En otras palabras, cuando hay incentivos claros y previsibles, el conductor responde. Pero ese crecimiento no ha ido acompañado de una red de recarga acorde al ritmo de matriculaciones. El resultado es una paradoja cada vez más evidente: se venden más coches eléctricos, pero la infraestructura no avanza con la misma solidez, especialmente fuera de los grandes núcleos urbanos. A nivel europeo, España ha recortado cuatro puntos de distancia respecto a la media continental, pero sigue muy lejos de los países líderes. Noruega, Países Bajos o Alemania avanzan con modelos más coherentes, donde despliegue, operatividad y potencia de carga forman parte de una estrategia integrada, no de una simple suma de puntos instalados.
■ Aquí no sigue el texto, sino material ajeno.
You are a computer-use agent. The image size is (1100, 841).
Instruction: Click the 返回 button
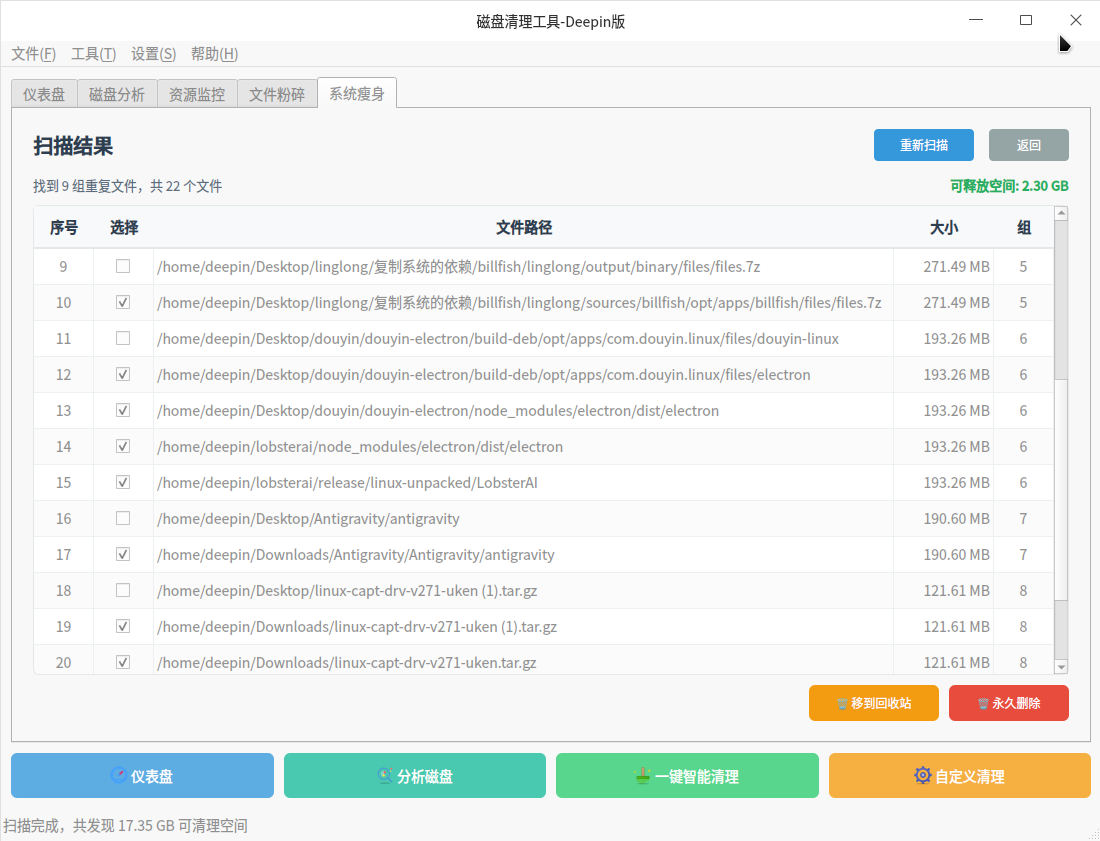1029,145
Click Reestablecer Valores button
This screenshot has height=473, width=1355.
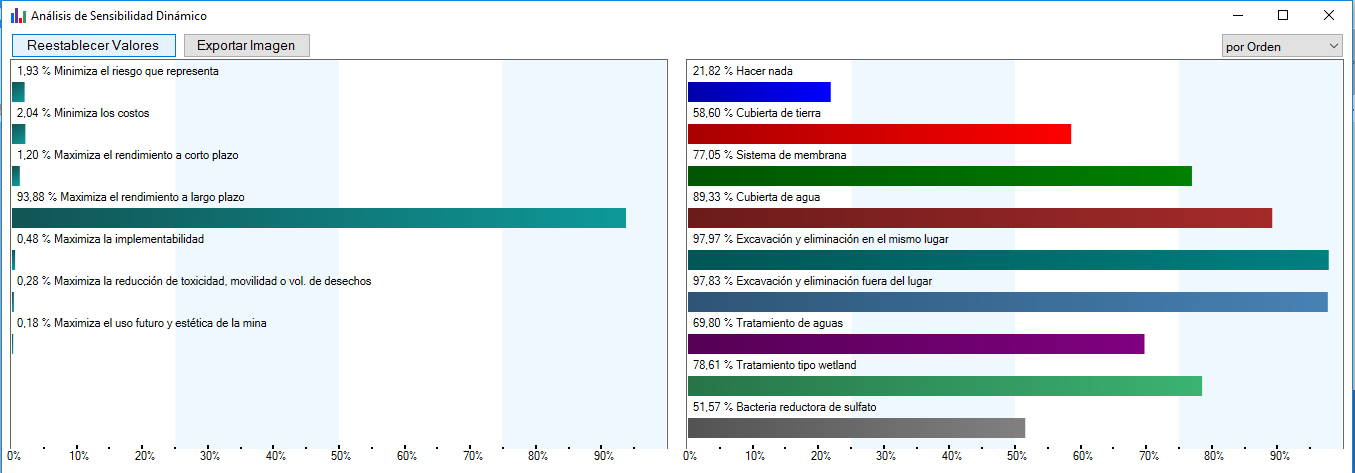[x=93, y=45]
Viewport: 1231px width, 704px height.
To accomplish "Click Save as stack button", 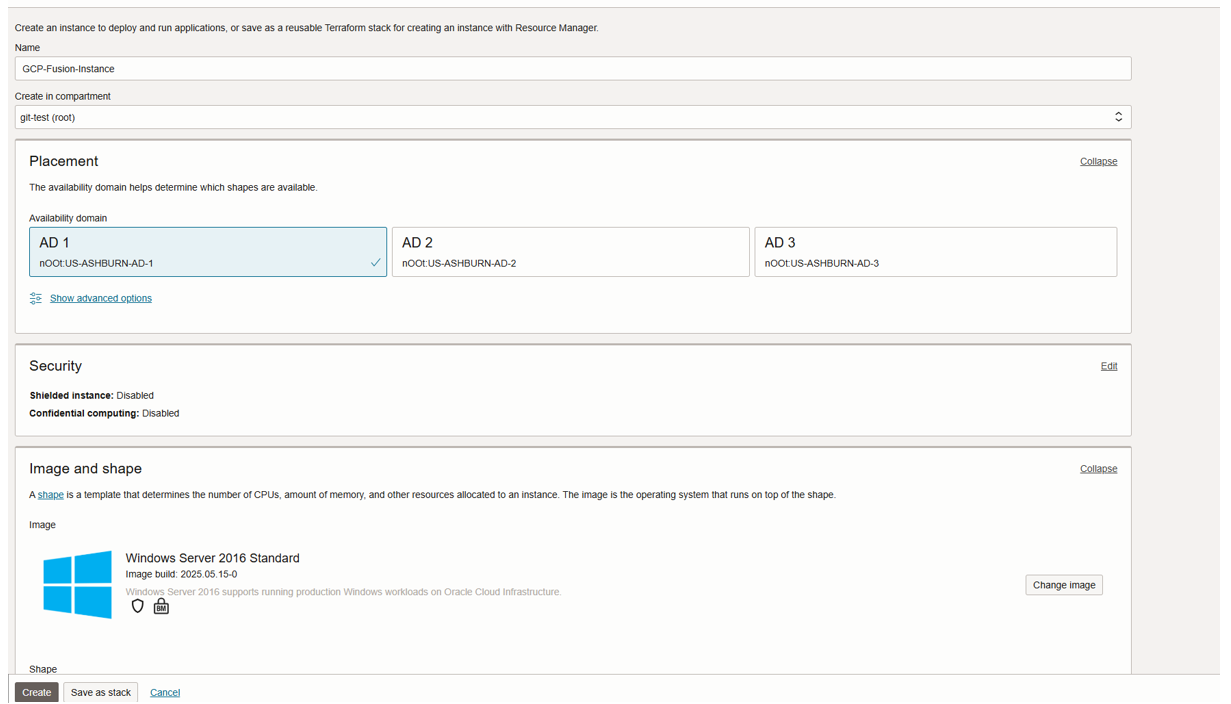I will pyautogui.click(x=101, y=692).
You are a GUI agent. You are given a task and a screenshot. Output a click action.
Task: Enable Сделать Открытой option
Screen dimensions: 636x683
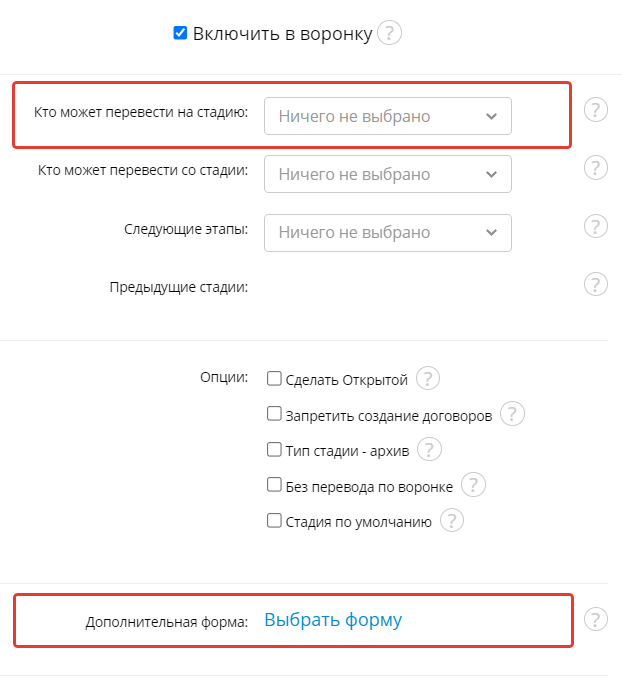274,379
Mucha carga lenta; poca carga rápida
El problema no es solo cuántos puntos hay, sino qué tipo de puntos. El 70% de la red pública española sigue siendo de baja potencia (hasta 22 kW), lo que implica tiempos de recarga mínimos de tres horas. En 2025 se instalaron casi 10.000 puntos de este tipo, reforzando un modelo poco compatible con el uso del coche eléctrico como vehículo “para todo”.
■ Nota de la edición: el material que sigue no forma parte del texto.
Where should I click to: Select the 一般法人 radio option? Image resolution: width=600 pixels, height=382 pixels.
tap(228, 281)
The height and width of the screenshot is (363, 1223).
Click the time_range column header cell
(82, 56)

La red de carga rápida (a partir de 150 kW) creció un 58% y alcanzó los 5.151 puntos, pero sigue representando apenas el 10% del total. Aunque el 71% de estos cargadores rápidos se sitúan en zonas interurbanas, solo suponen el 17% de la red interurbana, lo que limita seriamente los desplazamientos de larga distancia. La tecnología ya permite cargas superiores a 100 kW en la mayoría de los modelos actuales. El cuello de botella, por tanto, no está en los vehículos, sino en la planificación, la tramitación administrativa y la conexión efectiva a la red eléctrica. Madrid, Navarra y Cataluña lideran los indicadores de electromovilidad, con la capital destacando especialmente al acercarse a la media europea. Pero el mapa nacional sigue mostrando grandes desigualdades. Comunidades como Ceuta, Melilla o Canarias avanzan a un ritmo testimonial, mientras otras retroceden posiciones en el ranking.
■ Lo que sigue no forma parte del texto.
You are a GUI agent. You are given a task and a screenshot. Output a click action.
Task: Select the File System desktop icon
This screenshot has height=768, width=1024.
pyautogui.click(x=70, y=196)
Esta fragmentación territorial evidencia la ausencia de una estrategia homogénea a nivel nacional. La electrificación avanza allí donde hay recursos, coordinación y voluntad política, mientras se estanca en otras zonas, ampliando la brecha entre territorios. Desde ANFAC se insiste en que 2025 ha sido un año clave y en que la cooperación entre administraciones y sector ha dado frutos. Es cierto que se han superado por primera vez las 100.000 matriculaciones de turismos eléctricos en un año, pero también lo es que la experiencia del usuario sigue siendo irregular y, en muchos casos, frustrante. La proliferación de puntos fuera de servicio, la escasez de carga rápida y la lentitud en los procesos administrativos minan la confianza del consumidor. Sin una red fiable, visible y operativa, el coche eléctrico seguirá siendo percibido por muchos como una opción condicionada, no como una alternativa real al vehículo de combustión.
2026, como señalan desde el sector, debería ser el año de pasar de los anuncios a la ejecución. No basta con instalar más puntos: hay que asegurarse de que funcionen, de que carguen rápido y de que estén donde el usuario los necesita. Porque, de lo contrario, la electrificación corre el riesgo de convertirse en una carrera de cifras… sin llegar nunca a la meta.